Collected data entries:
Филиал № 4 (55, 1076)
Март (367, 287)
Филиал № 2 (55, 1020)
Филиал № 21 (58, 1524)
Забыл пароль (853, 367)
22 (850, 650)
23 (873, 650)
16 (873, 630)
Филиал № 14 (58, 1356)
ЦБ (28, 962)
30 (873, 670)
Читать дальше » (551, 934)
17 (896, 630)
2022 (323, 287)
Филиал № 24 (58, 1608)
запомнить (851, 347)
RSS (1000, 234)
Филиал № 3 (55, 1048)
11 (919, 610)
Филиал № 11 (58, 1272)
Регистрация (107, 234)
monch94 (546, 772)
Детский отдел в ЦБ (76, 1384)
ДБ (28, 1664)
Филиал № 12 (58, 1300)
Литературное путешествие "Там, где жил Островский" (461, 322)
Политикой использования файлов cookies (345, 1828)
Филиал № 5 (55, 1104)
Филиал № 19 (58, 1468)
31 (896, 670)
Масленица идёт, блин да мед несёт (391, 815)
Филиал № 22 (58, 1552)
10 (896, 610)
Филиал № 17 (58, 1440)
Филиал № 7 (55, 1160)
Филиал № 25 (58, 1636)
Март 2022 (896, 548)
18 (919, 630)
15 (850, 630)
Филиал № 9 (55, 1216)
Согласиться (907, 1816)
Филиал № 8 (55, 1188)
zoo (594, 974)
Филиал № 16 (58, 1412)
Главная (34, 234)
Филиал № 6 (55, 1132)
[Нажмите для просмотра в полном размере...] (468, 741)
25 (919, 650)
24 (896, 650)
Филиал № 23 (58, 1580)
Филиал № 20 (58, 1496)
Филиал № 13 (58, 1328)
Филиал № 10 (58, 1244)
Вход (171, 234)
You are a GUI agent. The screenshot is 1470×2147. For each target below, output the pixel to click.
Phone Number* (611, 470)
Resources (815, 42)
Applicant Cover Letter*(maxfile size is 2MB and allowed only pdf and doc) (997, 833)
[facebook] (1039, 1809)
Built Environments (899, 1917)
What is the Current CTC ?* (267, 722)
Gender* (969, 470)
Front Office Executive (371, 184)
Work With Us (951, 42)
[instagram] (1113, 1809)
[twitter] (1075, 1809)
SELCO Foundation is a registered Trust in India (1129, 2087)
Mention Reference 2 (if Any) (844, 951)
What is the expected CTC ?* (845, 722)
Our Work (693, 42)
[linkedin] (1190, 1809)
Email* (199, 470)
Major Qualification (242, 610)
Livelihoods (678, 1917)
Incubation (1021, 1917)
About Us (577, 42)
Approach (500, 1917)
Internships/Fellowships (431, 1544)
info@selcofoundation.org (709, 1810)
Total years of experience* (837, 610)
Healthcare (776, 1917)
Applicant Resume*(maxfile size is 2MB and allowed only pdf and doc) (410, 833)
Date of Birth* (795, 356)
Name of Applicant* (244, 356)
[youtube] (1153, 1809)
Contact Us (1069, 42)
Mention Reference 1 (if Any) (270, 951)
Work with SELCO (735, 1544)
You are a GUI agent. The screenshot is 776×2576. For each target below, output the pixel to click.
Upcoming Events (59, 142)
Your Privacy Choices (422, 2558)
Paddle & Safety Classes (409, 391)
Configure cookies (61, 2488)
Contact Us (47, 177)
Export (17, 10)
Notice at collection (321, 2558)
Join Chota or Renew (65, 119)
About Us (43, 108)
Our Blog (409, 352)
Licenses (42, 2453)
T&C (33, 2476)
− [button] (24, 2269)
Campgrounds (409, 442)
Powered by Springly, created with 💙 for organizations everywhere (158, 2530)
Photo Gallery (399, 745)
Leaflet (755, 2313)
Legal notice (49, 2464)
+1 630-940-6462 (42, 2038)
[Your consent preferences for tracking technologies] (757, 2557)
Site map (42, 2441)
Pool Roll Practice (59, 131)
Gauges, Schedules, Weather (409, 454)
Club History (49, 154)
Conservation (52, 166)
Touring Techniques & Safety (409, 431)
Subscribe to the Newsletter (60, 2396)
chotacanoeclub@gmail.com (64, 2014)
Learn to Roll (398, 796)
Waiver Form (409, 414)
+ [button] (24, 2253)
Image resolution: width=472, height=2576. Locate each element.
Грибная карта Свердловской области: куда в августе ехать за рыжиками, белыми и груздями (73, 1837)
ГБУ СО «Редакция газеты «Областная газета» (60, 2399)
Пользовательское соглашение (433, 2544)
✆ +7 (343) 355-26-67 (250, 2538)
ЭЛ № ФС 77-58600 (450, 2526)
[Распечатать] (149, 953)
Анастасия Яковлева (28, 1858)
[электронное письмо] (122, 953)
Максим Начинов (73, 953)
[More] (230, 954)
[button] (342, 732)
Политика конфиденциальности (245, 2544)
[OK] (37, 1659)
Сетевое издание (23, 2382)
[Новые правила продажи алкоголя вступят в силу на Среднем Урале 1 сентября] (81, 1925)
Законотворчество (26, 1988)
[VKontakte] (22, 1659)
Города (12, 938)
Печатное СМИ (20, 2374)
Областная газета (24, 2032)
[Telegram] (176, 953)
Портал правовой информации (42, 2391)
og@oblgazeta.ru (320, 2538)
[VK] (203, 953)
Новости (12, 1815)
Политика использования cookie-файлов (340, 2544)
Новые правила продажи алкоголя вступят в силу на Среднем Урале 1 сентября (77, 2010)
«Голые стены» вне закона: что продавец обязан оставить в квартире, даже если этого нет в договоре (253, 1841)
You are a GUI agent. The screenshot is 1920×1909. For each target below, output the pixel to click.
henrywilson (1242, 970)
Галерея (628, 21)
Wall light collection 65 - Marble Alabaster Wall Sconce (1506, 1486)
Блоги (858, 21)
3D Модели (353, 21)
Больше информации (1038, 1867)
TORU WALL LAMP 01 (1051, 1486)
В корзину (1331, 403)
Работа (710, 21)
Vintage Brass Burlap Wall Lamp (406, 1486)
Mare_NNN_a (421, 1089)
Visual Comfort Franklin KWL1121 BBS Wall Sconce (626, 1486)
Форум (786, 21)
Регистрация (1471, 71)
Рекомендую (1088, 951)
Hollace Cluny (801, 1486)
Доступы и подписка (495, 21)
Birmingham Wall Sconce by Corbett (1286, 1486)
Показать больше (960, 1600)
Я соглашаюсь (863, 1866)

#### Your goal:
All the records, as written, must be given again.

#### Exercise result:
Филиал № 4 (55, 1076)
Март (367, 287)
Филиал № 2 (55, 1020)
Филиал № 21 (58, 1524)
Забыл пароль (853, 367)
22 (850, 650)
23 (873, 650)
16 (873, 630)
Филиал № 14 (58, 1356)
ЦБ (28, 962)
30 (873, 670)
Читать дальше » (551, 934)
17 (896, 630)
2022 (323, 287)
Филиал № 24 (58, 1608)
запомнить (851, 347)
RSS (1000, 234)
Филиал № 3 (55, 1048)
11 (919, 610)
Филиал № 11 (58, 1272)
Регистрация (107, 234)
monch94 (546, 772)
Детский отдел в ЦБ (76, 1384)
ДБ (28, 1664)
Филиал № 12 (58, 1300)
Литературное путешествие "Там, где жил Островский" (461, 322)
Политикой использования файлов cookies (345, 1828)
Филиал № 5 (55, 1104)
Филиал № 19 (58, 1468)
31 (896, 670)
Масленица идёт, блин да мед несёт (391, 815)
Филиал № 22 (58, 1552)
10 (896, 610)
Филиал № 17 (58, 1440)
Филиал № 7 (55, 1160)
Филиал № 25 (58, 1636)
Март 2022 (896, 548)
18 (919, 630)
15 (850, 630)
Филиал № 9 (55, 1216)
Согласиться (907, 1816)
Филиал № 8 (55, 1188)
zoo (594, 974)
Филиал № 16 (58, 1412)
Главная (34, 234)
Филиал № 6 (55, 1132)
[Нажмите для просмотра в полном размере...] (468, 741)
25 (919, 650)
24 (896, 650)
Филиал № 23 (58, 1580)
Филиал № 20 (58, 1496)
Филиал № 13 (58, 1328)
Филиал № 10 (58, 1244)
Вход (171, 234)
You are a GUI agent. The screenshot is 1470×2147. For each target below, output the pixel to click.
Phone Number* (611, 470)
Resources (815, 42)
Applicant Cover Letter*(maxfile size is 2MB and allowed only pdf and doc) (997, 833)
[facebook] (1039, 1809)
Built Environments (899, 1917)
What is the Current CTC ?* (267, 722)
Gender* (969, 470)
Front Office Executive (371, 184)
Work With Us (951, 42)
[instagram] (1113, 1809)
[twitter] (1075, 1809)
SELCO Foundation is a registered Trust in India (1129, 2087)
Mention Reference 2 (if Any) (844, 951)
What is the expected CTC ?* (845, 722)
Our Work (693, 42)
[linkedin] (1190, 1809)
Email* (199, 470)
Major Qualification (242, 610)
Livelihoods (678, 1917)
Incubation (1021, 1917)
About Us (577, 42)
Approach (500, 1917)
Internships/Fellowships (431, 1544)
info@selcofoundation.org (709, 1810)
Total years of experience* (837, 610)
Healthcare (776, 1917)
Applicant Resume*(maxfile size is 2MB and allowed only pdf and doc) (410, 833)
Date of Birth* (795, 356)
Name of Applicant* (244, 356)
[youtube] (1153, 1809)
Contact Us (1069, 42)
Mention Reference 1 (if Any) (270, 951)
Work with SELCO (735, 1544)
You are a GUI agent. The screenshot is 776×2576. For each target below, output the pixel to click.
Upcoming Events (59, 142)
Your Privacy Choices (422, 2558)
Paddle & Safety Classes (409, 391)
Configure cookies (61, 2488)
Contact Us (47, 177)
Export (17, 10)
Notice at collection (321, 2558)
Join Chota or Renew (65, 119)
About Us (43, 108)
Our Blog (409, 352)
Licenses (42, 2453)
T&C (33, 2476)
− [button] (24, 2269)
Campgrounds (409, 442)
Powered by Springly, created with 💙 for organizations everywhere (158, 2530)
Photo Gallery (399, 745)
Leaflet (755, 2313)
Legal notice (49, 2464)
+1 630-940-6462 (42, 2038)
[Your consent preferences for tracking technologies] (757, 2557)
Site map (42, 2441)
Pool Roll Practice (59, 131)
Gauges, Schedules, Weather (409, 454)
Club History (49, 154)
Conservation (52, 166)
Touring Techniques & Safety (409, 431)
Subscribe to the Newsletter (60, 2396)
chotacanoeclub@gmail.com (64, 2014)
Learn to Roll (398, 796)
Waiver Form (409, 414)
+ [button] (24, 2253)
Image resolution: width=472, height=2576. Locate each element.
Грибная карта Свердловской области: куда в августе ехать за рыжиками, белыми и груздями (73, 1837)
ГБУ СО «Редакция газеты «Областная газета» (60, 2399)
Пользовательское соглашение (433, 2544)
✆ +7 (343) 355-26-67 (250, 2538)
ЭЛ № ФС 77-58600 (450, 2526)
[Распечатать] (149, 953)
Анастасия Яковлева (28, 1858)
[электронное письмо] (122, 953)
Максим Начинов (73, 953)
[More] (230, 954)
[button] (342, 732)
Политика конфиденциальности (245, 2544)
[OK] (37, 1659)
Сетевое издание (23, 2382)
[Новые правила продажи алкоголя вступят в силу на Среднем Урале 1 сентября] (81, 1925)
Законотворчество (26, 1988)
[VKontakte] (22, 1659)
Города (12, 938)
Печатное СМИ (20, 2374)
Областная газета (24, 2032)
[Telegram] (176, 953)
Портал правовой информации (42, 2391)
og@oblgazeta.ru (320, 2538)
[VK] (203, 953)
Новости (12, 1815)
Политика использования cookie-файлов (340, 2544)
Новые правила продажи алкоголя вступят в силу на Среднем Урале 1 сентября (77, 2010)
«Голые стены» вне закона: что продавец обязан оставить в квартире, даже если этого нет в договоре (253, 1841)
You are a GUI agent. The screenshot is 1920×1909. For each target below, output the pixel to click.
henrywilson (1242, 970)
Галерея (628, 21)
Wall light collection 65 - Marble Alabaster Wall Sconce (1506, 1486)
Блоги (858, 21)
3D Модели (353, 21)
Больше информации (1038, 1867)
TORU WALL LAMP 01 (1051, 1486)
В корзину (1331, 403)
Работа (710, 21)
Vintage Brass Burlap Wall Lamp (406, 1486)
Mare_NNN_a (421, 1089)
Visual Comfort Franklin KWL1121 BBS Wall Sconce (626, 1486)
Форум (786, 21)
Регистрация (1471, 71)
Рекомендую (1088, 951)
Hollace Cluny (801, 1486)
Доступы и подписка (495, 21)
Birmingham Wall Sconce by Corbett (1286, 1486)
Показать больше (960, 1600)
Я соглашаюсь (863, 1866)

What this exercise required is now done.